Due to the high incidence of severe adverse effects with ornipressin, the same investigators used another vasopressin analogue with fewer adverse effects, namely terlipressin. In this study, 9 patients were treated with terlipressin and albumin for 5-15 days. This was associated with a marked reduction in serum creatinine levels and improvement in the mean arterial pressure. Reversal of HRS was noted in 7 of 9 patients, and HRS did not recur when treatment was discontinued. No adverse ischemic effects were reported, and, according to this study, terlipressin with albumin is a safe and effective treatment of HRS.

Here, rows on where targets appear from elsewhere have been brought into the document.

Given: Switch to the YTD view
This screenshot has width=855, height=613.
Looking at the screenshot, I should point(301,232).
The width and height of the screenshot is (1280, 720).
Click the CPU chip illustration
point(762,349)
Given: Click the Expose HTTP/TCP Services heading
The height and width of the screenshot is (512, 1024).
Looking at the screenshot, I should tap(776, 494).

Since this early study, terlipressin has become the most studied vasopressin analogue in HRS. When used in conjunction with albumin, improvement in GFR and reduction in serum creatinine levels to below 1.5 mg/dL occur in 60%-75% of patients with HRS-AKI. This process may take several days, and although recurrent HRS after treatment discontinuation is uncommon (< 15%), a repeat course of terlipressin with albumin is usually effective. Ischemic complications are also rare (< 5%). The overall reversal rate been described to be 40%-80%.^[42]One limitation of terlipressin is it is not available in many countries. Under these circumstances, such agents as octreotide, albumin, and alpha-adrenergic agonists may be considered.^[43]

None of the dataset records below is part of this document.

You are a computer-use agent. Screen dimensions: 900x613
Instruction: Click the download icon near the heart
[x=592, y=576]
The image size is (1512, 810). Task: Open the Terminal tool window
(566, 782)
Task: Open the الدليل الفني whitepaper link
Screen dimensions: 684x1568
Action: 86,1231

Gluud et al reviewed 10 randomized studies to determine whether vasoconstrictor drugs reduce mortality in patients with HRS-AKI or type 2 HRS.^[44]The trials, on a total of 376 patients, investigated outcomes of HRS treatments using terlipressin alone or with albumin, using octreotide plus albumin, or using noradrenalin plus albumin. In their analysis, Gluud and colleagues found that administration of terlipressin plus albumin may lead to short-term mortality reduction in patients with HRS-AKI, but the authors saw no such reduction in patients with the type 2 form of the disease. Trials using octreotide and noradrenaline therapies were small and indicated neither harmful nor beneficial effects from these treatments. The authors advised that the response duration from terlipressin therapy be taken into account when treatment and the timing of liver transplantation are considered for patients with HRS-AKI.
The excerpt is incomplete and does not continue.